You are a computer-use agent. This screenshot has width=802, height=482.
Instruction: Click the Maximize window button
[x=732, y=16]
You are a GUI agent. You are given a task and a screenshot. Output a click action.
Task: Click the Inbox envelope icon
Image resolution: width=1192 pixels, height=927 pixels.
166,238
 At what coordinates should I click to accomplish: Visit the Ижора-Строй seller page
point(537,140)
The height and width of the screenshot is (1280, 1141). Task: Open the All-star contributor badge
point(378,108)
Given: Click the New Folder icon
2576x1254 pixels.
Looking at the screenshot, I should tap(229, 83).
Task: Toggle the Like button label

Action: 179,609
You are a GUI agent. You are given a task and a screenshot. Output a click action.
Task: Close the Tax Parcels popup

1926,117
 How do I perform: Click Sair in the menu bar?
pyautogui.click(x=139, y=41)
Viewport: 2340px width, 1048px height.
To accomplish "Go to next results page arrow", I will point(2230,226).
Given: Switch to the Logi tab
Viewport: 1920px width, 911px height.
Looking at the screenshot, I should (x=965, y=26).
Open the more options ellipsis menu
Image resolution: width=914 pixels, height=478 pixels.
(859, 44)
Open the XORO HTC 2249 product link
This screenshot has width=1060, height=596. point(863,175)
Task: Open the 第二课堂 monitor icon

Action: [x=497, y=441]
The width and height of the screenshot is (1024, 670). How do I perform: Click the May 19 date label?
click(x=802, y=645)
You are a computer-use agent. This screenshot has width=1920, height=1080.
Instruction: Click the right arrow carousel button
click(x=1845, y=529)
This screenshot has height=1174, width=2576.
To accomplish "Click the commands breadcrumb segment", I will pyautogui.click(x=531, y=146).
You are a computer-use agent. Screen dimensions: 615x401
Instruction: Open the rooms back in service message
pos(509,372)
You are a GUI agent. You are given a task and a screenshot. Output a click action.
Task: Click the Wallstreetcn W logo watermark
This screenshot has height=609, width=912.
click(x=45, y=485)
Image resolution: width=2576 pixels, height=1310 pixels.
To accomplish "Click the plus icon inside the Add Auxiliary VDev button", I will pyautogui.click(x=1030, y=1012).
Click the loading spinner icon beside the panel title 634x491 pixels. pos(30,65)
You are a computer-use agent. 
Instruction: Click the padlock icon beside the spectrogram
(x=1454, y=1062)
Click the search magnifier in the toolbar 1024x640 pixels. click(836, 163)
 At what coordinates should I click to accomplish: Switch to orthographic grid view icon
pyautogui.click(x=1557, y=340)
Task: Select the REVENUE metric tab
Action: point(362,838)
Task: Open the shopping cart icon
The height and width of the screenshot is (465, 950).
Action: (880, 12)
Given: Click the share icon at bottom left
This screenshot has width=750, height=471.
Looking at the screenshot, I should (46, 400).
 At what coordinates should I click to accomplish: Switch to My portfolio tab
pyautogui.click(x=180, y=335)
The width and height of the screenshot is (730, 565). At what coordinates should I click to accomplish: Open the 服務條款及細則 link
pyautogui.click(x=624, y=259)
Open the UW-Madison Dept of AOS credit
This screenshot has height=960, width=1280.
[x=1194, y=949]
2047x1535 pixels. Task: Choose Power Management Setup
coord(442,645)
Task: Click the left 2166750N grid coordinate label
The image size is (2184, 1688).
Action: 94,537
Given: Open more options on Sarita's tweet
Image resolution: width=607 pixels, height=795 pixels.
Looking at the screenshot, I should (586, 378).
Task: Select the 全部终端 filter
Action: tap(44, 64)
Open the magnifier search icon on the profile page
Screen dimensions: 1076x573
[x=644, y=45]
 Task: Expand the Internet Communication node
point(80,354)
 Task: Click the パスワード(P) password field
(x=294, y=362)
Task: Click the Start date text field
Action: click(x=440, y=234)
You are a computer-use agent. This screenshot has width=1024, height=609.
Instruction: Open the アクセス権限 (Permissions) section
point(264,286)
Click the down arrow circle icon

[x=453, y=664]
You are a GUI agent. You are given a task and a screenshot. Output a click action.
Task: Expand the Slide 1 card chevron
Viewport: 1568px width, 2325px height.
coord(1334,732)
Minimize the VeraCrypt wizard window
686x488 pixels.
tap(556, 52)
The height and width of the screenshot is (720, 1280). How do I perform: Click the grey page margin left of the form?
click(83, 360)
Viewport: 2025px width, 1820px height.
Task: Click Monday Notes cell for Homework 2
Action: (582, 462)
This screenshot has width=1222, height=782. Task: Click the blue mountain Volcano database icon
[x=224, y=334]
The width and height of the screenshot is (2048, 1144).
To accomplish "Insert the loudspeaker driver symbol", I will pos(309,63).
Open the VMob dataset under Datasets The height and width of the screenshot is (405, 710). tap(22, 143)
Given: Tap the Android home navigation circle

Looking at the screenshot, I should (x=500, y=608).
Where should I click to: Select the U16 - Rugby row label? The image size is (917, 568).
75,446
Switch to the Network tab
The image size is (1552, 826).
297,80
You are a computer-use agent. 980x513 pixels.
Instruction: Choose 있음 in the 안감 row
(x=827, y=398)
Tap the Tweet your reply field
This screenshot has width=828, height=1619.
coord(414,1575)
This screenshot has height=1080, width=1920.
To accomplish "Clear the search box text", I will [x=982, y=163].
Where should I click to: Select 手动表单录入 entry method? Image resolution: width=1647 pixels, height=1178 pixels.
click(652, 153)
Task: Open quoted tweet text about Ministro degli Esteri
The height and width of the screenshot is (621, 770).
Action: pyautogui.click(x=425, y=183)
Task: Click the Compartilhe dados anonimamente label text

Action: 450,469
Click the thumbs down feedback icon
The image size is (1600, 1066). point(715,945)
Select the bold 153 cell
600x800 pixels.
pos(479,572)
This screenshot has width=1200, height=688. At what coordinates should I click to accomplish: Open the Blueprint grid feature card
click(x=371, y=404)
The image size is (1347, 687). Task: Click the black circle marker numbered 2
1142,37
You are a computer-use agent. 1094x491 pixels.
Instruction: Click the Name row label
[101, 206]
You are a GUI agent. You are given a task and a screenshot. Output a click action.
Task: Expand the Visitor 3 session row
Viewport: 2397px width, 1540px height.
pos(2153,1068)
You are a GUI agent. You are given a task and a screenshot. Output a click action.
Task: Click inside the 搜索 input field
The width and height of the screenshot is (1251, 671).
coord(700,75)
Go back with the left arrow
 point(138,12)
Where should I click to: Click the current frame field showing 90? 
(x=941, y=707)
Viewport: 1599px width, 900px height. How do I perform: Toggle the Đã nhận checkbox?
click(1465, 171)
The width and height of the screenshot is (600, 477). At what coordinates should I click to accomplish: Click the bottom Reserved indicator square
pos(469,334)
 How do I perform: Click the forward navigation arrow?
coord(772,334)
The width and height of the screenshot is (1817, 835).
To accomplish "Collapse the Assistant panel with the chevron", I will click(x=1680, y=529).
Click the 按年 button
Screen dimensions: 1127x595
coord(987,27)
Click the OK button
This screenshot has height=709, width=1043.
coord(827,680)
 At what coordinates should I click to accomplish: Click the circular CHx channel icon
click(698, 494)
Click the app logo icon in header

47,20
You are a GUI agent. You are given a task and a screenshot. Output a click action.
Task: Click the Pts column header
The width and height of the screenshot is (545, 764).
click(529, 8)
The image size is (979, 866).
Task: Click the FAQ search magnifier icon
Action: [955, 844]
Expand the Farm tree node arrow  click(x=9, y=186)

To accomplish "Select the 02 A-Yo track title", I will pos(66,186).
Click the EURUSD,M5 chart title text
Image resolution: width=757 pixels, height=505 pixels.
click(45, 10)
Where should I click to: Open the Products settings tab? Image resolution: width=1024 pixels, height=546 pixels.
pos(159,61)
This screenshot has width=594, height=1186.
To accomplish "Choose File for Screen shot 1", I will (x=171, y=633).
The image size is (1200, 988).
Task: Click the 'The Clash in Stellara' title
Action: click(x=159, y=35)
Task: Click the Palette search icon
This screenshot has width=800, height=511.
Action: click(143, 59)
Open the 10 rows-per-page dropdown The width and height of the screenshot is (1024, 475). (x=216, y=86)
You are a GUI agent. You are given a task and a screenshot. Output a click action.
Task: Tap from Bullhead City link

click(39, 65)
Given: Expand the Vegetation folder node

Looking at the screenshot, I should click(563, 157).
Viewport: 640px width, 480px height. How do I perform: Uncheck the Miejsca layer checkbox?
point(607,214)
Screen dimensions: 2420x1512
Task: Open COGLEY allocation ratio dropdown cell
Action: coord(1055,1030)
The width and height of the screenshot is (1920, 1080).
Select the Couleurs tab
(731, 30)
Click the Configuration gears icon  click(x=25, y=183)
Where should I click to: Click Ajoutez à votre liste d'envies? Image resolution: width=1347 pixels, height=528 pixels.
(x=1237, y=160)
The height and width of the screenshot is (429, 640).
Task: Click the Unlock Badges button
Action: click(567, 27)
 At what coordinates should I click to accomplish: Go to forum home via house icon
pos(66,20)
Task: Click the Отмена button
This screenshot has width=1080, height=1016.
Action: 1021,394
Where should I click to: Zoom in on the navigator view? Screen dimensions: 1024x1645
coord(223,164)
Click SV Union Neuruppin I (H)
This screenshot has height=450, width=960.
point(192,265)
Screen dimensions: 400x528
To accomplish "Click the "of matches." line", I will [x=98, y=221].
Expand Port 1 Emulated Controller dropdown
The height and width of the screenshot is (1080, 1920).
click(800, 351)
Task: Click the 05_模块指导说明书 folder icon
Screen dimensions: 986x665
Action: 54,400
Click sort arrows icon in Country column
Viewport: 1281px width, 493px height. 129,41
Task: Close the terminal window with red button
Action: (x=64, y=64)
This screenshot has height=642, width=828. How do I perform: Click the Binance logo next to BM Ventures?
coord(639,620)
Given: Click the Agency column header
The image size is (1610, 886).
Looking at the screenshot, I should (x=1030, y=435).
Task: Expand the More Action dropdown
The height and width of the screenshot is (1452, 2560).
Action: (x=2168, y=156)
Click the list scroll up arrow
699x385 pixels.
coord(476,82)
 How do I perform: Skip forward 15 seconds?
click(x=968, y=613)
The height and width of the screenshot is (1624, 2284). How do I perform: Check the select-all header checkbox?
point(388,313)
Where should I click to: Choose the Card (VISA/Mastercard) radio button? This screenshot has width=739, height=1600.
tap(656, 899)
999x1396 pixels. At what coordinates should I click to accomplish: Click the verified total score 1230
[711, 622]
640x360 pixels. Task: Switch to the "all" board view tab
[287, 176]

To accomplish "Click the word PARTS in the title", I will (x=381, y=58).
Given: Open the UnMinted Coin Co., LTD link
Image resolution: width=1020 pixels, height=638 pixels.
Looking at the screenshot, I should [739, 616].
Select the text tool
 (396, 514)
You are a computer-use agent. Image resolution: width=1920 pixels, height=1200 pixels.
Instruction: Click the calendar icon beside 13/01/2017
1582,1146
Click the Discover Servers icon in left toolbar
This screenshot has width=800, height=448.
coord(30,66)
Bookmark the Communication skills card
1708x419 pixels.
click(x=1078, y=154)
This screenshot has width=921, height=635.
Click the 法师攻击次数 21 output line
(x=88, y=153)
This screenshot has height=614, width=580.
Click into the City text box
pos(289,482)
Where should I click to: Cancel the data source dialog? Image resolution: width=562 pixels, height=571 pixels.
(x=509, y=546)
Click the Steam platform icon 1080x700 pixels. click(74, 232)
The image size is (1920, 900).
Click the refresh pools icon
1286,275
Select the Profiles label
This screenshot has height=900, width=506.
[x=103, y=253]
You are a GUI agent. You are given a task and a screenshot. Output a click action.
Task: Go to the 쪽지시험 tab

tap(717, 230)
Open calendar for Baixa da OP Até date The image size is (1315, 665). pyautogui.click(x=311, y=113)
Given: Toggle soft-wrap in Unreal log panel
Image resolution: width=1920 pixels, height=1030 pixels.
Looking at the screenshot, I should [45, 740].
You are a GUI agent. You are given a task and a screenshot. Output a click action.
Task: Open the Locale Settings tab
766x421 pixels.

INSTRUCTIONS TO FOLLOW
Find every line in the items above that contains the word "dimensions" and copy those lines out. Case counts.

TASK ANSWER
You are a computer-use agent. Screen dimensions: 615x401
Screen dimensions: 1076x573
Screen dimensions: 1127x595
Screen dimensions: 2420x1512
Where should I click to: Zoom in on the navigator view? Screen dimensions: 1024x1645
Screen dimensions: 400x528
Screen dimensions: 986x665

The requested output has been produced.